▶ **SUPPLIED MATERIAL**
========
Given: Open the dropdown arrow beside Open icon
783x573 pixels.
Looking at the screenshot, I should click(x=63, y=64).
========
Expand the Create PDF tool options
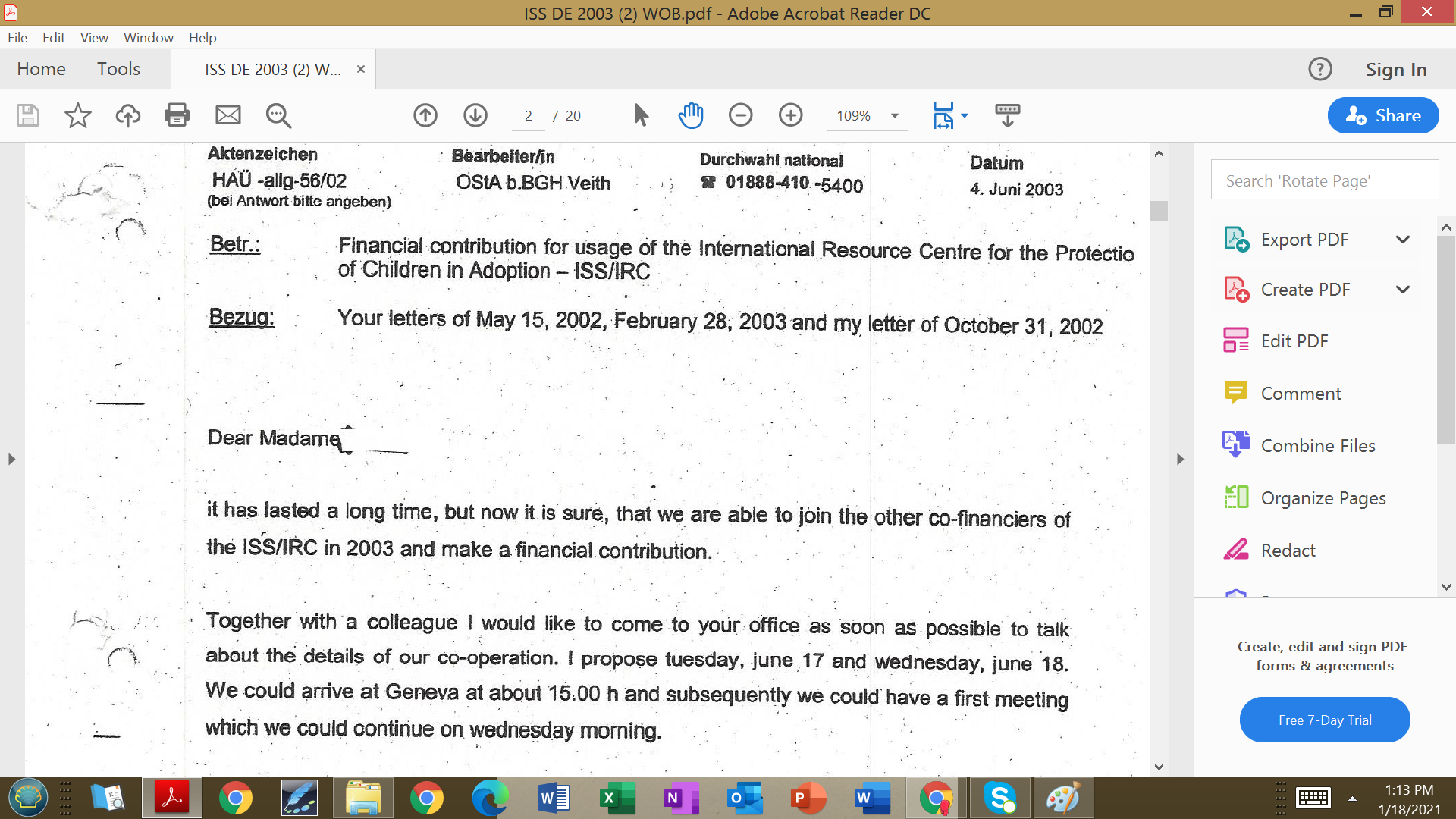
========
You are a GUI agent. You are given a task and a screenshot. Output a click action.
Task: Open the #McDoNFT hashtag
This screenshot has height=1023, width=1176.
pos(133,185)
========
▶ **YOUR GOAL**
Working down the entries above, count each line in which "Open" occurs, and state only the resulting number.

▶ **SOLUTION FOR THIS TASK**
2